Kolkata's "mobile paradise" is found in a small cyber-cafe, where the days of broadband and PCs are still alive.
Kolkata’s “mobile paradise” is found in a small cyber-cafe, where the days of broadband and PCs are still alive.

I thought I would spend two weeks in Kolkata, India, sitting on my family’s patio backdropped by palm trees, leisurely writing away. But there was a fatal flaw to my plan: My family warned me upon my arrival that I would have to find an office building that provided public Wi-Fi access before I could get online.
The inconvenient problem is city-wide. Anannya Roy, a college student in Kolkata, says she is starved of good Internet coverage on campus. “We are a community with the wants of Wi-Fi, settling for something far less contenting,” Roy says. Most Indian households keep fixed broadband services rather than Wi-Fi. Internet capabilities depend largely on the availability of properly equipped cell towers. People settle for sporadic 2G or 3G wireless Internet coverage, with network blackouts frequent, Roy says.
India’s largest mobile providers, including Vodafone, Airtel, and Tata DoCoMo, offer pay-as-you-go options to connect to 2G and 3G, which Roy finds affordable but slow. “The majority of my friends here use the Internet for very base-level work, mostly pertaining to casual surfing for entertainment,” she says. “YouTube, Skype, and social media being high on their lists, the speed and bandwidth do not qualify as major concerns.”
I began to wonder how a developing country could ever thrive without a much better level of Internet access. Kolkata is not as technologically developed as Bangalore, Delhi, or even Mumbai. But with an urban population of nearly 4.5 million and a metropolitan region population of more than 14 million, it is among the 10 most populous cities in the world.
With urban populations increasing, affordable Internet solutions must be found, says Amit Khetawat, director of products at AOptix. The California-based company develops advance wireless communications solutions. Khetawat says the company encounters implementation roadblocks in all developing Asian and African countries. “Emerging countries are still on a 2G capacity,” he says. “And even if they’re going to 3G, the next challenge they’re going to encounter, the bottleneck, will be the backhaul.”

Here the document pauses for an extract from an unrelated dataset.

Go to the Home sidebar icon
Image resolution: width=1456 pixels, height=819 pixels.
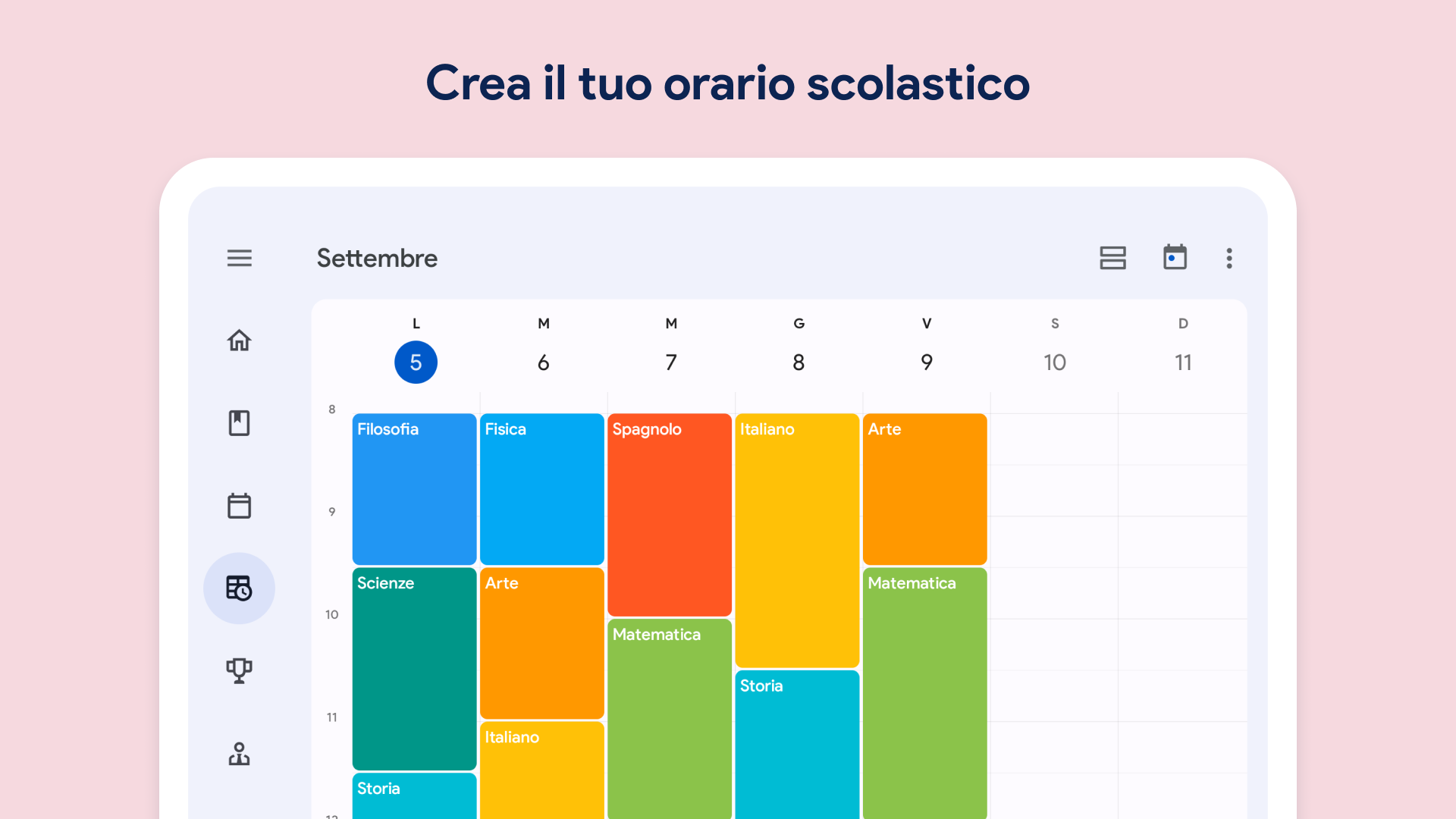point(239,340)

The backhaul is the means by which a cell tower gets an Internet connection. When a mobile phone connects to the Net, the cell tower signals through connected fiber to a usually distant data center where the request is processed. But the fiber penetration for 2G and 3G networks in India is extremely low, Khetawat says. Laying fiber there encounters two problems: the cost and the interference of infrastructure, he explains. “Trenching or laying fiber for a kilometer can be as expensive as a half million dollars,” Khetawat said. Cheaper local labor only reduces the price by half over what it would cost in a developed country, he says.
The process, he says, is “very, very disruptive,” especially in Kolkata, with its infrastructural congestion. Roads and buildings are obstacles, and the city is extremely congested. An exponentially expanding population is not only caused by growing economic activity, but by an ongoing influx of poor refugees from the countryside.

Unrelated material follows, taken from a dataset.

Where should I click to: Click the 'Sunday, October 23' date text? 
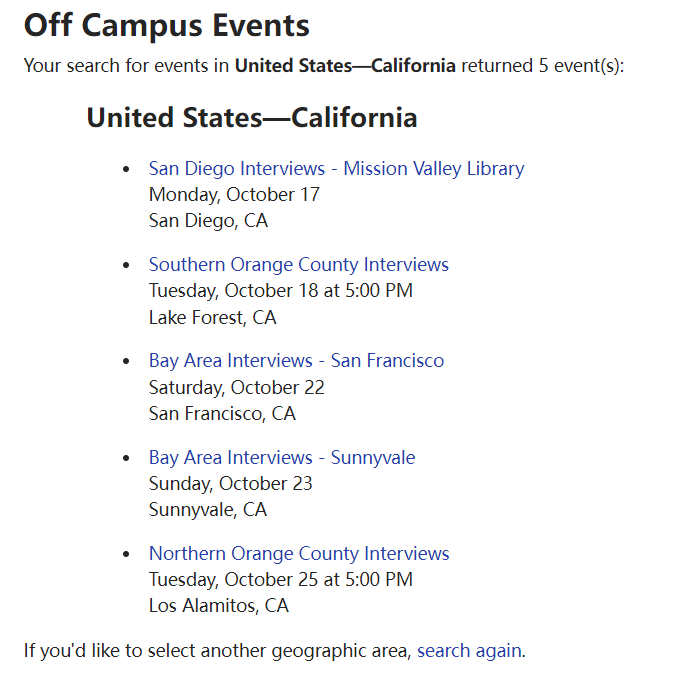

Getting Kolkata connected could aid one of the world’s neediest populations. But basic improvements to roads, buildings, and sewage infrastructure would ultimately lead to cheaper and more accessible mobile and Internet connections.
Deb Dutta, vice president of Bangalore IT firm Aegis, says India’s severe monsoon season with heavy rains makes it harder to get below ground. During my stay, we experienced knee-level flooding and encountered a cyclone that required the evacuation of nearly 800,000 people along India’s eastern coast. The water contamination created breeding grounds for mosquitos that carry dengue fever, malaria and typhoid. Hospitals became so overcrowded that they turned sick people away. During my stay, I wished I had Internet access to research how to help one of my family members who contracted dengue fever.

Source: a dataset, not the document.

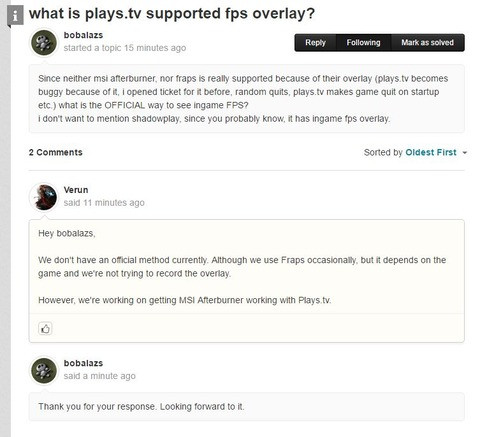Like Verun's comment with thumbs-up icon
The image size is (480, 437).
click(45, 329)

Even without physical infrastructure improvements, technology can improve Kolkata’s standard of living. As America’s mobile landscape sees an influx of healthcare apps and mobile aids, I imagine connectivity could similarly bring healthcare assistance to Kolkata’s aging and poorer populations.
At home in New York, I take 3G, 4G, and Wi-Fi for granted—it’s available at every Starbucks and almost every public space. During the Diwali holiday in India, I spent much time hunting for open cyber-cafes and coffee shops. My alternative was Tata DoCoMo’s pay-as-you-go mobile device, Photon, for connecting to 3G. Kolkata’s college populations have found alternatives too. Roy and her roommates connect their laptops and phones to a single MiFi router, which acts like a Wi-Fi hot spot, at significantly lower cost.
Development is underway in Kolkata, to be sure. Overpasses built since my last visit five years ago have reduced traffic congestion, and improved sewage systems have cleared up some water problems. The city can now either pave the way for more laying of fiber, or find fiberless solutions like the ones AOptix offers. I hope my next visit will find a Kolkata better prepared to deliver online freedom for its needy population.